例えば、満期で240万円を受け取れるプランではー
- 18歳で支払いが終える場合には、月々の保険料が11,544円、払込保険料総額2,493,504円、返戻率は96.2%です。
- 10歳で支払いが終える場合にも、月々の保険料が20,368円、払込保険料総額2,444,160円、気になる返戻率は98.1%と元本割れを起こしています。
ちなみに同じ条件でソニー生命保険の学資保険を利用すると、返戻率は110%を超えます。
2.契約者の年齢制限
高齢出産や晩婚化が進んでいる現代では、学資保険に加入する契約者の年齢も上がってきていますが、学資保険に加入できる契約者の年齢に制限があります。
55歳か60歳以上は加入できないという年齢制限を設ける学資保険が多い中、アフラックの場合はさらに厳しくて、基本的に満18歳~満50歳まで。プランによっては満37歳までしか契約できないものもあります。
フコク生命・学資保険デメリット
110%近い返戻率、兄弟割引など消費者視点のサービス内容が人気のフコク生命の学資保険が持つデメリットは以下の通り。
満期保険金をもらえる時期が22歳
フコク生命の学資保険は返戻率も安定しており、サービス内容もユニークで人気です。でも、満期保険金受取時期が通常とは異なります。
フコク生命の学資保険は、⓵ステップ型⓶ジャンプ型の2種類があります。

課題内容 →
[1] 学資保険の解説文によると、学資保険に加入する契約者の年齢が上がってきているのはなぜですか。1～3文で説明してください。
[2] 学資保険の解説文で、アフラックの学資保険に契約できる年齢は基本的に何歳から何歳までとされていますか。
[3] 学資保険の解説文を、最後の文の続きから書き進めてください。
これらの行は本文の内容とは関係がありません。

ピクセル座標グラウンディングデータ
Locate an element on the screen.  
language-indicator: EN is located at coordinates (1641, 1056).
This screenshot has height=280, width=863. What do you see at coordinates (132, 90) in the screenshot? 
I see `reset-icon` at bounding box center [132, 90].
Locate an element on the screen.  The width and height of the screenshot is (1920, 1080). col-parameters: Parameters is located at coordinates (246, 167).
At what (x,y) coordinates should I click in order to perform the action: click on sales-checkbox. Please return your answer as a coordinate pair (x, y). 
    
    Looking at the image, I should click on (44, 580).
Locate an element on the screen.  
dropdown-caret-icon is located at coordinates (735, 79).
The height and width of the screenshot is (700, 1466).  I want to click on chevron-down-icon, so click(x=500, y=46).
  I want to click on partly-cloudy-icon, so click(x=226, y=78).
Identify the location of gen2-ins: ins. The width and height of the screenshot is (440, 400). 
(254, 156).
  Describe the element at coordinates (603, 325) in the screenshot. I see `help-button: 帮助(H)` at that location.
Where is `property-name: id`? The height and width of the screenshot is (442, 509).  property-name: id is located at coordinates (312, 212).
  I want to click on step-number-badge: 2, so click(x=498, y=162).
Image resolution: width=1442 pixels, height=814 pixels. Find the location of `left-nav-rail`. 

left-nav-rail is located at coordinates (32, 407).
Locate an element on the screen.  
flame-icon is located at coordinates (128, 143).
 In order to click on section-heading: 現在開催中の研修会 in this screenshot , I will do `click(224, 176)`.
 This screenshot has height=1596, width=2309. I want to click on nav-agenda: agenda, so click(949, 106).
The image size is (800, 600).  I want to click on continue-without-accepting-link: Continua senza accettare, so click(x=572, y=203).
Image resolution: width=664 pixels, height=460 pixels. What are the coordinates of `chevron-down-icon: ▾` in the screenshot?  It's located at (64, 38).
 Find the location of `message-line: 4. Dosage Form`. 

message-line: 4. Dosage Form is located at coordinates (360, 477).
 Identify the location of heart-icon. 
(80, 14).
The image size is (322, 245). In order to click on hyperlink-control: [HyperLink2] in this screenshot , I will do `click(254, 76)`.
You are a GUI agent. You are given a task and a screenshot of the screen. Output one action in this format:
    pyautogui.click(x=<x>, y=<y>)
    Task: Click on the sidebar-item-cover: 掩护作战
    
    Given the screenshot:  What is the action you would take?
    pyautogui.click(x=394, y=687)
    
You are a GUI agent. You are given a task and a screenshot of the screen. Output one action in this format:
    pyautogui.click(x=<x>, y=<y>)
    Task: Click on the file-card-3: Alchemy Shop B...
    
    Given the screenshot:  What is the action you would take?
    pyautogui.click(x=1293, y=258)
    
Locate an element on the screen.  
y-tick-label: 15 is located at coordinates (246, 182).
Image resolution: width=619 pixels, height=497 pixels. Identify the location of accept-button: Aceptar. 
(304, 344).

解答 →
[1] 現代では高齢出産や晩婚化が進んでいるためです。

[2] 基本的に満18歳～満50歳までです。

[3]
⓵ステップ型・・・入園・入学時に成長金、大学入学時に祝い金として80万円、満期保険金100万円は22歳の時に受け取ります。
⓶ジャンプ型・・・大学入学の年に祝い金100万円、22歳の時に満期保険金100万円を受け取ります。
学資保険は、通常、大学の教育費として貯蓄する人が多いですから、満期保険金を22歳というのは大きなデメリットと言えます。22歳というと、普通に大学に通学すれば社会人になる年ですから、それよりも大学入学の年に満期金を受け取り、入学に必要な費用をまかないたいと思う人の方が多いはずです。
日本生命・学資保険のデメリット
「ニッセイ学資保険」は返戻率が110%前後と非常に高く、祝い金あり型と、なし型を選べるなどの特徴もあります。発売から3年間で20万件もの販売実績があるように、人気が高い学資保険です。しかし、この商品にも例外なくデメリットはあります。
厳しい年齢制限
ニッセイ学資保険は子ども祝い金あり型となし型を選ぶことができますが、祝い金あり型に加入できる被保険者の年齢は0~2歳、契約者の年齢は男性で18~39歳です。そのため祝い金ありバージョンに加入できないという方が多いかもしれません。
また祝い金なし型を選んでも、保険料払込期間によって契約者の年齢制限が変わってきます。
5年で払い込みを終える場合には18~60歳、もしくは67歳の方まで契約できます。
しかし10年の払込期間になると18~45歳まで、学資年金開始年齢までの払い込みになると18~45、もしくは40歳の方までしか契約できません。この年齢制限の厳しさはデメリットと言えます。
JA共済・学資保険のデメリット
JA共済の学資保険こども共済は高い貯蓄性に加え、子供の加入年齢が0~12歳と幅広いのが特徴です。こども共済のデメリットは以下の通り。
1.元本割れを起こす可能性がある
こども共済は、プランによっては元本割れを起こす可能性があります。
- こども共済「すてっぷ」・・・最も返戻率が高い。
- こども共済「にじ」、「えがお」・・・子どもの死亡補償が手厚く、元本割れを起こす可能性が高い。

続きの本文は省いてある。